Across the Mountains and to the Pacific
Sacagawea’s presence with an infant carried diplomatic weight throughout the journey. Though she is not always named in daily entries during the Bitterroot crossing and Columbia descent, she was present through every hardship — the starvation crossing of the Lolo Trail in September 1805, the descent of the Snake and Columbia, and the wet winter on the Pacific.
The Vote at the Columbia
On November 24, 1805, when the captains polled the Corps about where to winter, Sacagawea’s voice was recorded alongside every other member’s: “Janey in favour of a place where there is plenty of Potas.” Her preference for a site with abundant wapato roots was tallied with the others — a remarkable inclusion for a Native woman in 1805.
Christmas at Fort Clatsop
On December 25, 1805, despite the misery of spoiled elk and exhausted trade goods, the expedition exchanged modest gifts. The editorial summary notes Sacagawea gave Clark two dozen white weasel tails.
The Whale at the Coast
In January 1806, when news arrived of a beached whale, Sacagawea asserted herself in one of the few moments she is recorded as speaking up directly. According to the editorial summary of January 6:
She observed that She had traveled a long way with us to See the great waters, and that now that monstrous fish was also to be Seen, She thought it very hard that She Should not be permitted to See either.

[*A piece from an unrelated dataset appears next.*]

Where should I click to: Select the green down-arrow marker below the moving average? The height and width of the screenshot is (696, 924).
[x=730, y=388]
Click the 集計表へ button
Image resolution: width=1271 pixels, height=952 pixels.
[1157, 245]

Clark allowed her to join the party that crossed Tillamook Head to view the whale skeleton.
The Return Journey
On the return, Sacagawea continued to contribute. On April 16, 1806, Lewis recorded that Clark “passed the river with the two interpreters, the indian woman and nine men in order to trade with the natives for their horses.” On April 22, when Charbonneau’s horse threw its load and a robe was stolen, Lewis sent her ahead to alert Clark. On May 28, while caring for a sick chief and Sacagawea’s son, Lewis noted that “The Child is also better.”
Guide Through the Bozeman Pass
During Clark’s return down the Yellowstone, Sacagawea’s geographic knowledge again proved decisive. On July 6, 1806, the party crossed mountains she had known as a child. On July 13 she traveled with Clark’s detached party — “Interpreter Shabono his wife & Child and my man york” — and on July 14, when the river bottoms became impassable due to beaver dams, Clark recorded:
here the Squar informed me that there was a large road passing through the upper part of this low plain from Madicins river through the gap which I was Stearing my Course to.
This is the route now known as Bozeman Pass.
On June 25, 1806
Crossing the Bitterroots eastbound, Clark recorded that “the squaw Collected a parcel of roots of which the Shoshones Eat. it is a Small knob root a good deel in flavour and Consistency like the Jerusolem artichok.” Her foraging knowledge supplemented the party’s diet repeatedly.
Farewell at the Mandan Villages
On August 17, 1806, the expedition parted from the Charbonneau family at the Mandan villages. The editorial summary records Clark’s offer: “I offered to take his little Son a butifull promising Child who is 19 months old.” Charbonneau was paid $500.33 and given a horse. Sacagawea received no payment from the government for her services — a fact the journals themselves do not explain or justify. Clark’s offer to educate Jean Baptiste would eventually be accepted; the boy was sent to St. Louis around 1809.
A Note on the Record
The journals rarely record Sacagawea’s own words. She appears most often as “the Indian woman,” “the squar,” “the Interpretess,” “Janey,” or simply as Charbonneau’s wife. What the captains do record — her fortitude in the pirogue crisis, her recognition of homelands, her reunion with her brother, her insistence on seeing the whale, her geographic memory at Bozeman Pass, her vote on the winter quarters, her gift of weasel tails — are glimpses through other men’s eyes. The journals provide no information about her life before her capture or after the farewell at the Mandan villages.